Non-Gaussianity in the seismic data could arise from a nonminimum-phase source signature, noise in the data like swell noise, and a nonlinear Earth response. Consequently, higher-order statistics have been used for dealing with non-Gaussian distributions. These statistics, known as cumulants, and their associated Fourier transforms known as polyspectra, reveal not only amplitude information, but also phase information (Mendel, 1991).

In this paper, we address this issue through the use of higher-order statistics such that the phase components in the data are more accurately estimated and removed.

## Higher-order statistics for wavelet estimation

The cumulant, a higher-order statistical property, preserves the phase information of the wavelet under the assumption that the reflectivity series is a non-Gaussian, stationary, and statistically independent random process. The second-order cumulant of a zero-mean process is just the autocorrelation which, as stated above, has no phase information. The third-order cumulant is a two-dimensional correlation function. For a Gaussian process, all cumulants above the second-order are zero, but are nonzero for non-Gaussian processes. Thus these two statistics are not suitable for recovering a nonminimum phase from a convolution process such as the seismic trace. The fourth-order cumulant is a three-dimensional correlation function which contains information about phase. Just as the Fourier transform of the autocorrelation function yields the power spectrum, similarly, the trispectrum relates to the fourth-order cumulant via the 3D Fourier transform. Lazear (1993) and Velis and Ulrych (1996) estimate the phase of a wavelet by fourth-order cumulant matching wherein an initial guess for the wavelet is iteratively updated until its fourth-order statistics match those of the seismic data.

Misra and Sacchi (2006) suggest the parameterization of the embedded mixed-phase wavelet as a convolution of the minimum phase wavelet with an all-pass operator. The all-pass operator can further be parameterized as the ratio of a maximum-phase time sequence and corresponding minimum-phase time sequence with the necessary time delay required to enforce causality in the all-pass operator (Porsani and Ursin, 1998). The denominator term in the parameterization of the all-pass operator is a minimum-phase sequence whose length and coefficients are unknown. As discussed in a later section, we optimize for the unknown coefficients of the minimum-phase sequence and keep the length as a constant parameter.

Seismic data are represented as the convolution of the reflectivity sequence with the unknown wavelet. The unknown wavelet showing mixed-phase characteristics is further represented as the convolution of a minimum-phase wavelet and the all-pass operator. Thus the seismic data are represented in terms of two convolutions, namely convolution of reflectivity with the minimum-phase wavelet which in turn is convolved with the all-pass operator. Deconvolving the data with the minimum-phase wavelet increases the bandwidth of the output data which we subsequently refer to as the whitened data. The whitened data are thus represented as the convolution of the underlying reflectivity series and the all-pass operator.

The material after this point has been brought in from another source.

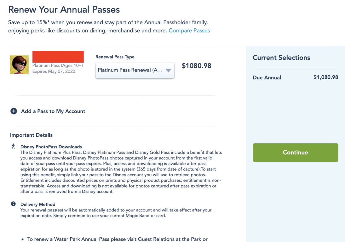Image resolution: width=345 pixels, height=242 pixels.
Task: Click the Water Park Annual Pass bullet text
Action: point(117,239)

Hence it is possible to make an estimation of the underlying reflectivity series by estimating the all-pass operator from the whitened data.

## Development of the algorithm

The well-known Barlett-Brillinger-Rosenblatt formula (Lazear 1993; Mendel 1991) links the fourth-order cumulant of the seismic trace with the fourth-order moment of the embedded wavelet. For non-Gaussian, statistically independent, and identically distributed reflectivity series, the fourth-order cumulant of the seismic trace is equal to, within a scale factor, the fourth-order moment of the wavelet provided that the noise distribution is Gaussian. The optimization procedure described in the following paragraph minimizes the cost function given by the L_{2}-norm between the fourth-order normalized trace cumulant and the fourth-order wavelet moment.

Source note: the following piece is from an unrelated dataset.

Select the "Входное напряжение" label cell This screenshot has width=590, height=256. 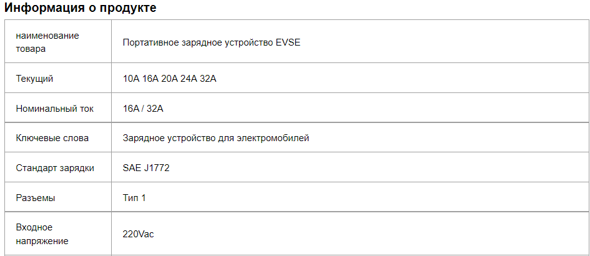58,234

The optimization of the cost function thus involves computation of the normalized fourth-order trace cumulant of the whitened data (data obtained after deconvolution with a minimum-phase wavelet) and the normalized fourth-order moment of the all-pass operator. In the present context, the shape of the cost function is unknown and may contain several local minima. Local optimization methods based on gradient computation always proceed to the minimum nearest to the chosen initial model. Thus in the present optimization problem where the shape of the cost function is not known, a global optimization algorithm is a preferred choice. A simulated annealing algorithm with a Metropolis acceptance/rejection criterion (Misra, 2008) is adopted for the optimization of the cost function. The model parameters for the simulated annealing optimization are the coefficients of the minimum-phase sequence in the parameterization of the all-pass operator. The all-pass operator for each of the generated models is computed by taking the ratio of the corresponding maximum-phase sequence and the minimum-phase sequence.

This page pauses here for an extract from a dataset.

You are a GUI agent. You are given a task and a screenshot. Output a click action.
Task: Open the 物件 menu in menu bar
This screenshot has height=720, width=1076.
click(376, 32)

## Application to poststack seismic data

In order to test the stability and reliability of the algorithm, the method outlined above was applied to a seismic data volume from North America. For this volume, the data are further subdivided into smaller zones and for each zone a mixed-phase wavelet is estimated. The data in each subdivision are deconvolved using the estimated mixed-phase wavelet. Further, an average estimated mixed-phase wavelet is obtained by taking the mean of the individual mixed-phase wavelets. The mean mixed-phase wavelet is then used to deconvolve the data. The results are correlated with the P-wave log curve.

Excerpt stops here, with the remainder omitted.